EXCERPT TO READ:
Where ρ_bnv is the non-vibrated bulk density ρ_s is the solid real density derived in a laboratory by a pycnometer, M_s is the total mass of particles weighted on an electronic scale, V_total is the total volume of particles and voids in the sample previously weighted on an electronic scale, d_p is the particle mean diameter obtained by sieve analysis in a laboratory, φ_s is the particle sphericity, that can be estimated from Figure 4 considering a normal packing bed of particles.

Figure 4.

Voidage in uniformly sized and randomly packed beds- adapted from (Kunii and Levenspiel, 1991)¹¹

Based on the work of (Biswal et al, 2007)⁹ and data for alumina fluoride obtained upon a thesis by (Vasconcelos, 2011)¹⁰ for doctorate degree at Federal University of Pará, equation 12 was proposed to predict the minimum fluidization velocity.

V_{m f} = 0.21 {(A_{r})}^{0.25} {(\frac{φ_{s}}{1.05 ɛ})}^{0.7} {(d_{p} g)}^{0.5}

(12)

Where:

Arquimedes Number : A_{r} = \frac{d_{p}^{3} (ρ_{s} - ρ_{g}) ρ_{g} g}{μ_{g}}

(13)

And ρ_g;μ_g;g are respectively the real density and viscosity of the gas (air); acceleration due to gravity.

The experimental value of V_mf and minimum velocity of full fluidization V_mff are obtained using a permeameter as showed in Figure 5 measuring the gas superficial velocity and the pressure drop through the bed of particles.

RECORDED INFORMATION:

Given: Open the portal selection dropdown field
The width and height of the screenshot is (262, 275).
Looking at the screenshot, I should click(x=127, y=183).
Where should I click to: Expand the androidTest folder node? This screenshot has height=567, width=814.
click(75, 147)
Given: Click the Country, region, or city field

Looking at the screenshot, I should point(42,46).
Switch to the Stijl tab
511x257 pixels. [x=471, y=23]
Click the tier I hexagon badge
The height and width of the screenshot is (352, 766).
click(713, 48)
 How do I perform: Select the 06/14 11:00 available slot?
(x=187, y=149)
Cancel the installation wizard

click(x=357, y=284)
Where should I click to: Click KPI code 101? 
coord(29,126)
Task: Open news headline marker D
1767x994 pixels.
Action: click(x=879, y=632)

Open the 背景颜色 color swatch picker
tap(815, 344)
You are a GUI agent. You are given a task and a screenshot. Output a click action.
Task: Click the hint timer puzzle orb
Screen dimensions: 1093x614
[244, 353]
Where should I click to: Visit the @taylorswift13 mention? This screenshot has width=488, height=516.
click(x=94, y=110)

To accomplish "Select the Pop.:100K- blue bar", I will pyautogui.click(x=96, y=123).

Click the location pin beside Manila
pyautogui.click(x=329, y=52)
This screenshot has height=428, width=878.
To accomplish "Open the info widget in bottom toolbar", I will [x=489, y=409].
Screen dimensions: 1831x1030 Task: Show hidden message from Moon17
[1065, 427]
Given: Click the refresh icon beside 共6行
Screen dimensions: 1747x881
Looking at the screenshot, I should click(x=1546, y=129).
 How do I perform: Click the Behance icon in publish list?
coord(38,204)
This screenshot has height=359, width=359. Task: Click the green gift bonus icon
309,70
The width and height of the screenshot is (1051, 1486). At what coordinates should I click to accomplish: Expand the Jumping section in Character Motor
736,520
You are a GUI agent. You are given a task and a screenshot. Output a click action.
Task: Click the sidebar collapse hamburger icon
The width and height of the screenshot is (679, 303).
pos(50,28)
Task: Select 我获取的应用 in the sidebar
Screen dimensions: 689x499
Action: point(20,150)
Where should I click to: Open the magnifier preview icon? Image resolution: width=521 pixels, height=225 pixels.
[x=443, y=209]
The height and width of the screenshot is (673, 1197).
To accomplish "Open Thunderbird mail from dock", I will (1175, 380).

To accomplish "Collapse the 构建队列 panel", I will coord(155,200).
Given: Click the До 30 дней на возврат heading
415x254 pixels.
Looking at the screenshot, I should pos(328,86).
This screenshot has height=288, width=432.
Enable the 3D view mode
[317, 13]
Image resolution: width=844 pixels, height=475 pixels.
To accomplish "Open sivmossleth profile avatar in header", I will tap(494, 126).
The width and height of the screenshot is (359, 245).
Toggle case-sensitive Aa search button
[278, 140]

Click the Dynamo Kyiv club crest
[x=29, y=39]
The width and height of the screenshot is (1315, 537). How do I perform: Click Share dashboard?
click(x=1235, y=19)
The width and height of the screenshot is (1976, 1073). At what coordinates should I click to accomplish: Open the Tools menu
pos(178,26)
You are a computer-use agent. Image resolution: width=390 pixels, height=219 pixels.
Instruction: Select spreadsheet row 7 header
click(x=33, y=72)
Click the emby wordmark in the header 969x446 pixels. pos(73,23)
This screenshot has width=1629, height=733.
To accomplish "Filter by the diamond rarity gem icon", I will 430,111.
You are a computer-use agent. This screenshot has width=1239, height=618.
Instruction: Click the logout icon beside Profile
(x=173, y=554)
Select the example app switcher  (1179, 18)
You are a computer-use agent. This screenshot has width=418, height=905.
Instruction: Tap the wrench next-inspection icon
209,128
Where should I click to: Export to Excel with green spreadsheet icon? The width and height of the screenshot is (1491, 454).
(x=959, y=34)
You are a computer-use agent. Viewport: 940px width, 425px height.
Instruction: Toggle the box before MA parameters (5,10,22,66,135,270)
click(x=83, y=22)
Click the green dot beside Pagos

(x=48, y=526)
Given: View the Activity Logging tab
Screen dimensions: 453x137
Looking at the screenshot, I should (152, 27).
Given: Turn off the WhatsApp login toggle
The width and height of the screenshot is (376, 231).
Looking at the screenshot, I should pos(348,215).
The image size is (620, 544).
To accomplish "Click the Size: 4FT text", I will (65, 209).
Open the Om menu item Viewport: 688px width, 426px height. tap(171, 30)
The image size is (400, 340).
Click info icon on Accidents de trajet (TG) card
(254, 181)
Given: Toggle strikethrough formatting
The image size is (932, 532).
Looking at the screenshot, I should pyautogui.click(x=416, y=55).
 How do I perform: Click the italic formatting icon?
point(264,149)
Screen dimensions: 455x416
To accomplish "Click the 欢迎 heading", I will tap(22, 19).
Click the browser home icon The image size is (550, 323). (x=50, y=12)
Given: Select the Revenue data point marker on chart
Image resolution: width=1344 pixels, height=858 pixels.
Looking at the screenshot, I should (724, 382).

PROBLEMS AND TASKS:
1. In the fluidization excerpt, how is the particle mean diameter d_p obtained?
2. Summarize the fluidization excerpt in two sentences.

ANSWERS TO THE TASKS:
1. It is obtained by sieve analysis in a laboratory.

2. The excerpt proposes equation 12 to predict the minimum fluidization velocity, basing it on the work of Biswal et al. (2007) and on alumina fluoride data from a 2011 doctoral thesis by Vasconcelos, and it gives the Arquimedes number used in that equation as equation 13. The experimental values of the minimum fluidization velocity and the minimum velocity of full fluidization are obtained with a permeameter that measures the gas superficial velocity and the pressure drop through the bed of particles.